29Sur le terrain, la multiplication des actions humanitaires non coordonnées affaiblit progressivement l’influence et le rôle de l’État dans la gestion des politiques alimentaires. Nous en voulons pour preuve la crise alimentaire de 2005. Si la mauvaise gestion de cette crise et ses effets dévastateurs en termes de malnutrition et de mortalité infantile sont en partie l’expression de la tension entre le gouvernement et ses donateurs liée à une différence de lecture de l’ampleur de la crise21, elle est aussi relative à l’affaiblissement du rôle de l’État dans la prise en charge des crises.

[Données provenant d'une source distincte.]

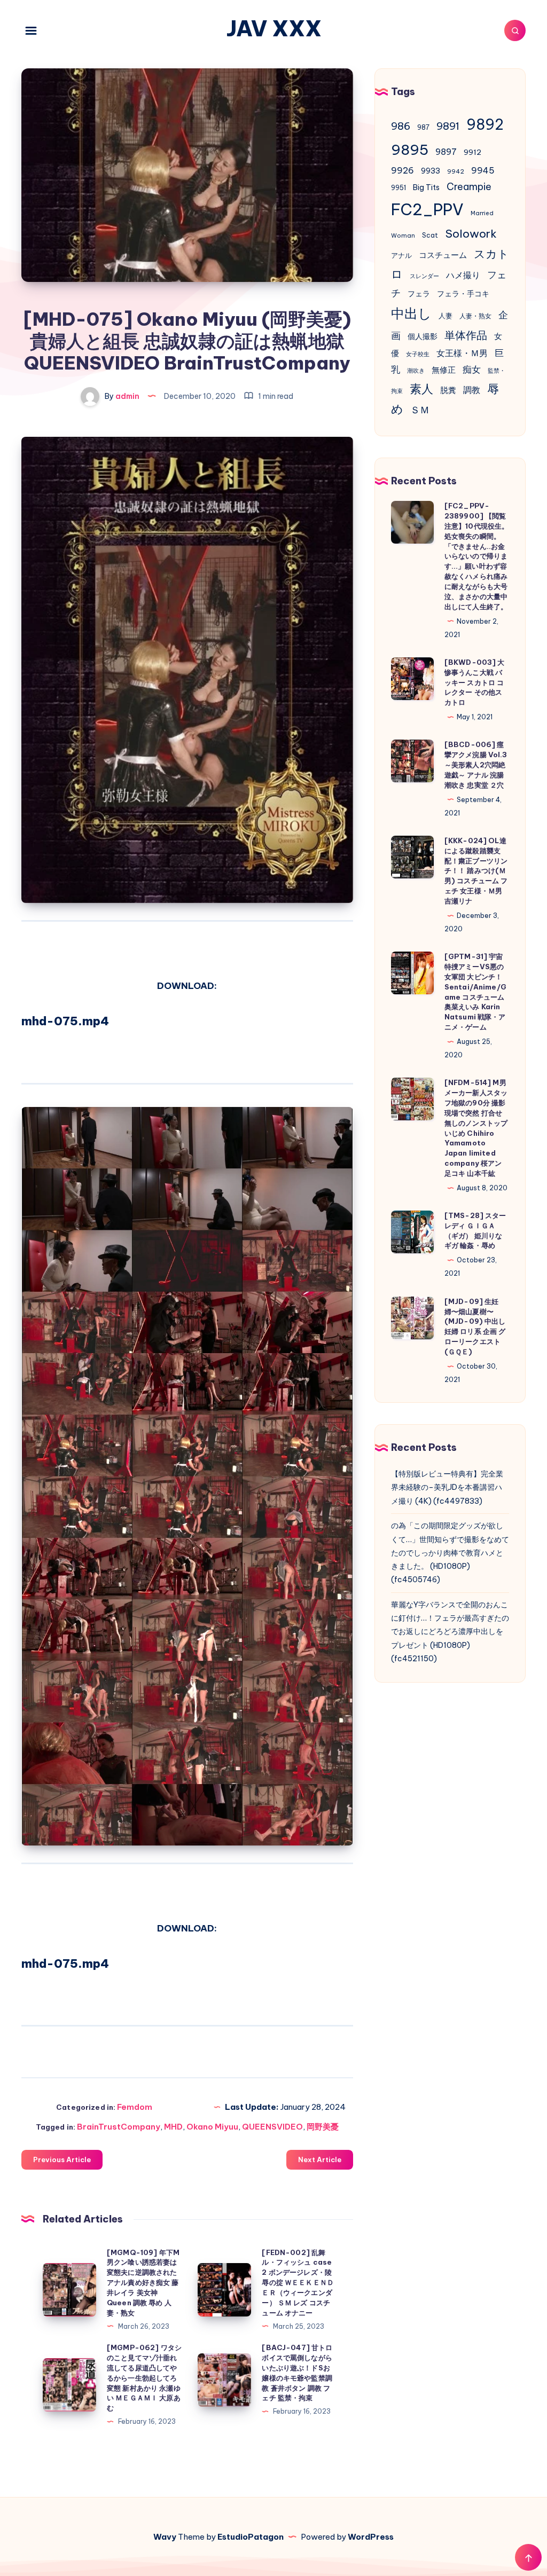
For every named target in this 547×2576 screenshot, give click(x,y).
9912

Cette situation traduit de manière évidente une certaine volonté des acteurs en jeu de contrôler, voire d’instrumentaliser la lutte contre l’insécurité alimentaire.

  • 22 Cette présentation caricaturale tranche par contre avec les perceptions locales pour lesquelles, la (...)

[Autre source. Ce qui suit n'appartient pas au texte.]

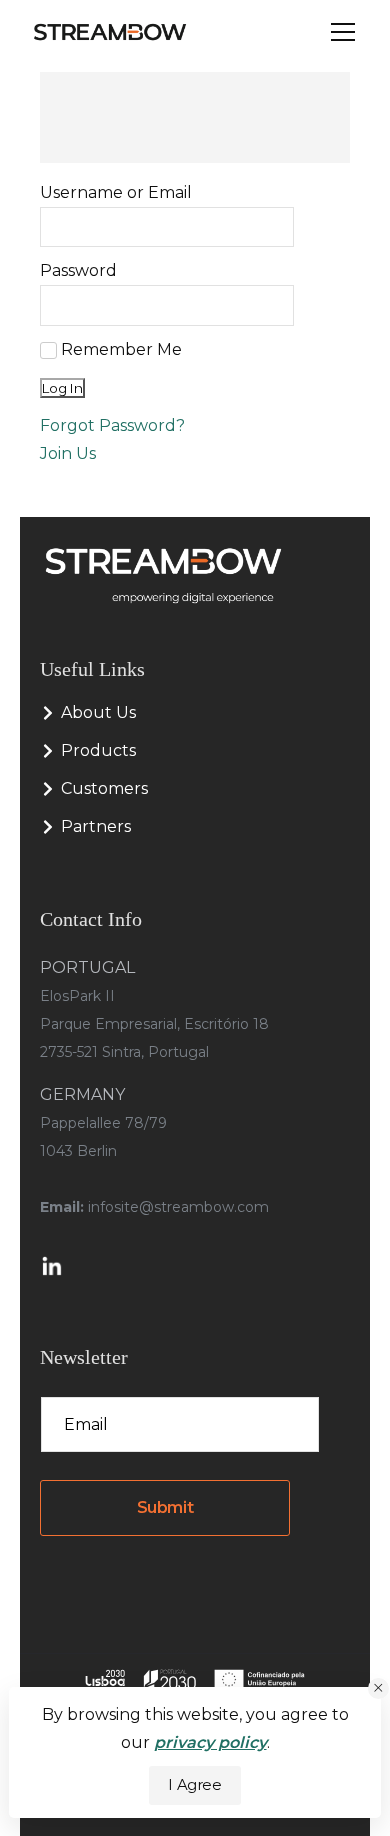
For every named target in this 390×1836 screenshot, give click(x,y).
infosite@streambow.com (178, 1207)
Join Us (68, 453)
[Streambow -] (110, 32)
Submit (165, 1507)
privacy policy (210, 1742)
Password (78, 270)
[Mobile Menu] (343, 32)
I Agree (194, 1785)
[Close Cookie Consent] (378, 1688)
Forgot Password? (112, 425)
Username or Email (116, 192)
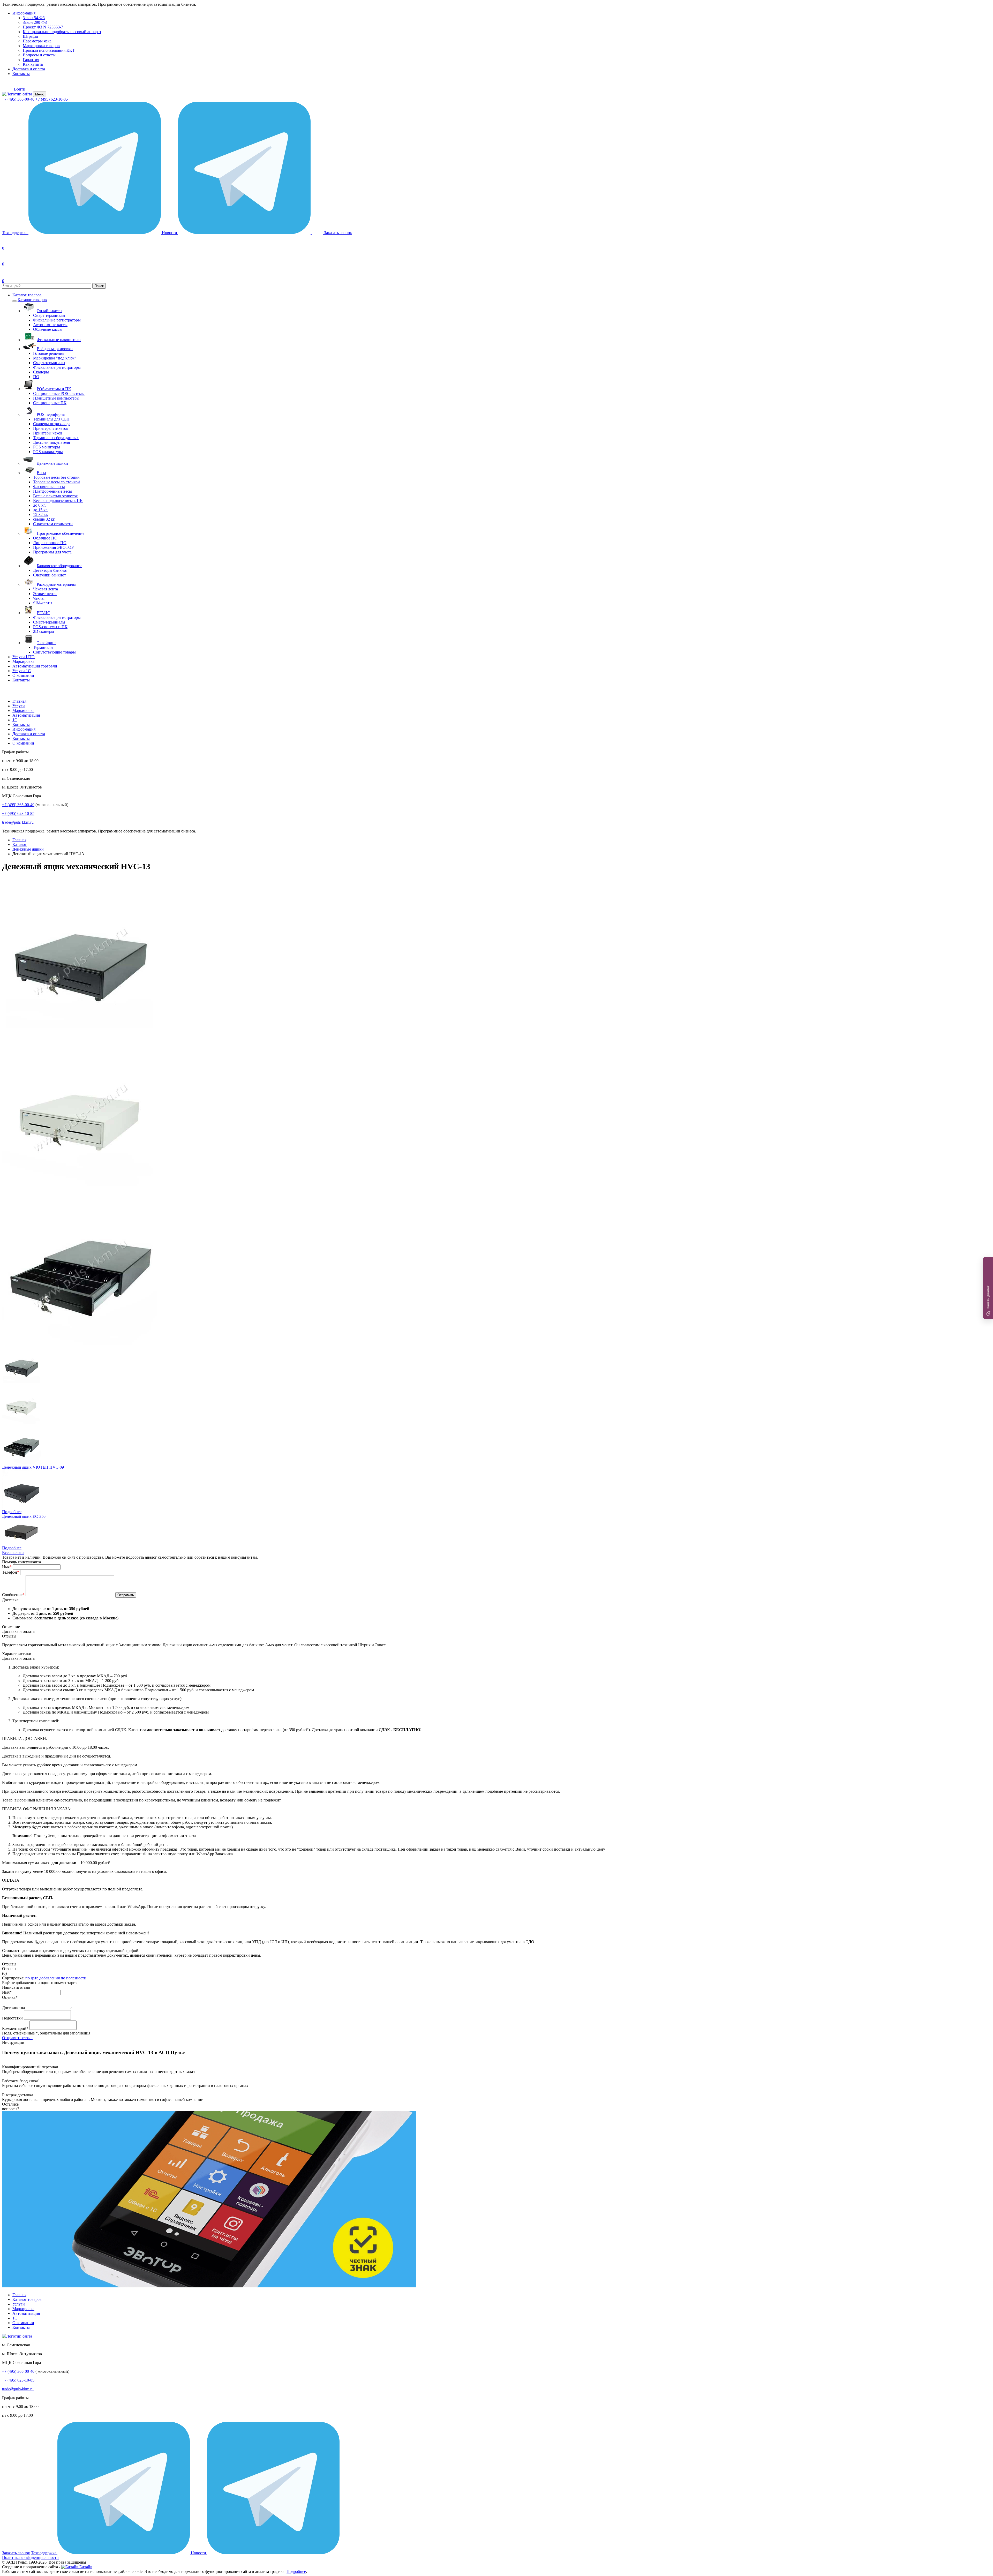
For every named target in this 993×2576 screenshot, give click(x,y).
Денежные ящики (52, 463)
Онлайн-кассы (49, 311)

30Peu à peu, le gouvernement nigérien perd son autonomie dans la gestion de sa politique alimentaire. À la différence du Mali où il est tentant d’imputer la bonne gestion de la crise alimentaire de 2005 à la centralisation et l’interventionnisme étatique dans le domaine céréalier (Crouzel, 2008), on a assisté au Niger à une opposition idéologique frontale entre les perceptions gouvernementales et celles d’ONG et associations (Médecins sans frontières-MSF, Programme alimentaire mondial-PAM, Care international, etc.) dans la gestion de cette crise. Cette opposition tournera à l’avantage de ces dernières grâce à une mobilisation médiatique spectaculaire montrant des images poignantes d’enfants mourant de faim22 (Olivier de Sardan, 2008). En effet, en vertu du droit d’ingérence humanitaire, les interventions urgentistes des ONG et associations vont jusqu’à supplanter le Dispositif national de gestion des crises, bafouant « parfois fâcheusement » la souveraineté du pays et ce dans l’ignorance totale des politiques publiques.

31Emmenées par une pression médiatique forte, ces ONG instaurent directement dans le pays un « régime d’urgence humanitaire » obligeant, bon gré mal gré, les acteurs institutionnels du Dispositif à modifier leur stratégie (Olivier de Sardan, 2008). Par exemple, au cœur de la crise de 2005, le PAM a décidé de procéder à des opérations de distribution gratuite de vivres alors même que dans un premier temps la politique du Dispositif s’y opposait. Ainsi, l’État du Niger et son Dispositif se sont-ils vus dès lors dessaisis de leur pouvoir décisionnel par les sièges centraux des donateurs, très sensibles aux pressions médiatiques. Pour Delcombel, il est clair que

l’enjeu [pour les sièges des bailleurs de fonds] était plus la réponse à l’urgence humanitaire décrite par les médias, sans égard pour les positions arrêtées localement dans les cadres de concertations dont leurs représentants étaient parties prenantes, et au mépris des réalités locales. (Delcombel, 2008, p. 86).

32On voit se déplacer progressivement le centre de gravité du suivi et de la gestion de la crise de l’arène locale à l’arène internationale (Egg et al., 2006). Le rôle de l’État, acteur central du Dispositif, se trouve ainsi fragilisé par des logiques extérieures violant l’esprit consensuel qui en est le credo même.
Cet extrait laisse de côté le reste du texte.